ASSIGNMENT: Your answer must match, word for word, the lines from the one holding "How do I perform: Expand" through the final line below, with pictures excluded.

MATERIAL FOR THIS TASK:
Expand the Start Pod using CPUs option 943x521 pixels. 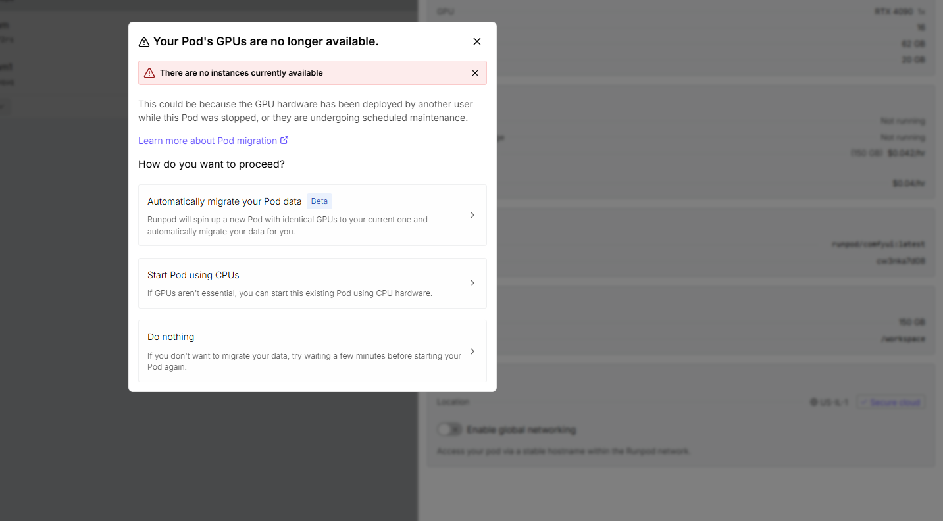coord(313,283)
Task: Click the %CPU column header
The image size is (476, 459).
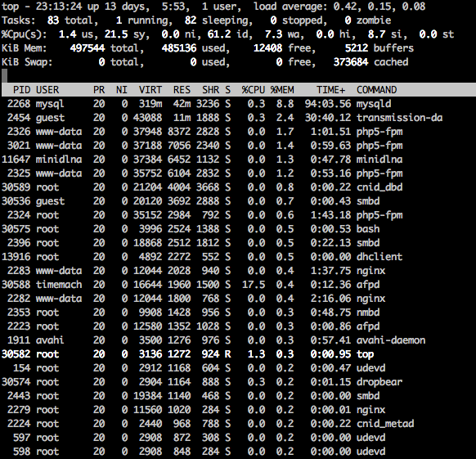Action: 254,90
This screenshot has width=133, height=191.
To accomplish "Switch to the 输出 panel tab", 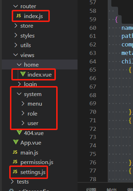I will 111,190.
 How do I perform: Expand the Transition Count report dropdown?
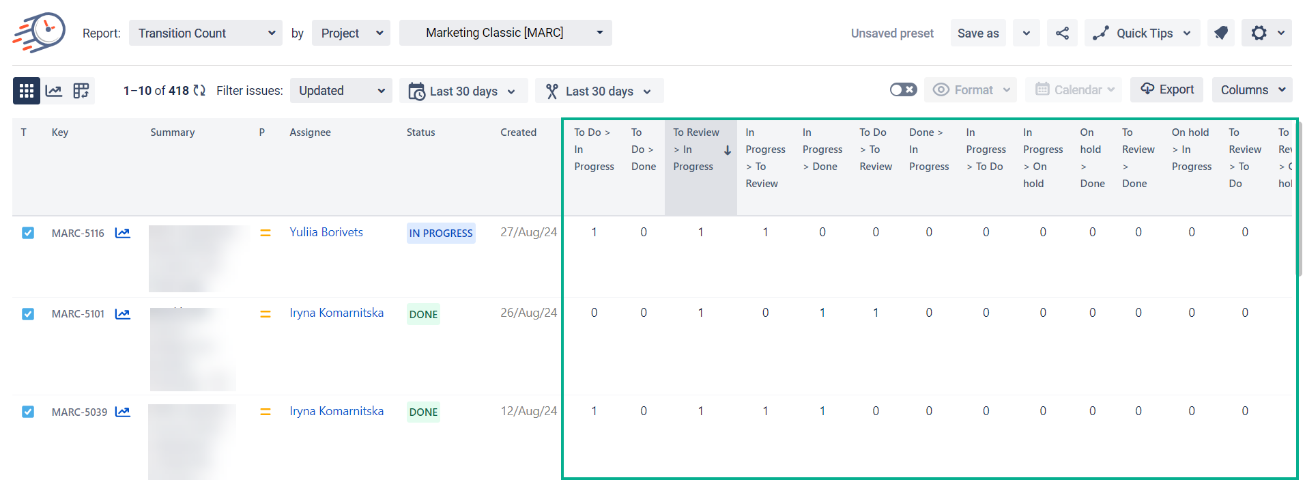click(205, 33)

SOLVED PROBLEM:
 How do I perform: Expand the Transition Count report dropdown?
click(205, 33)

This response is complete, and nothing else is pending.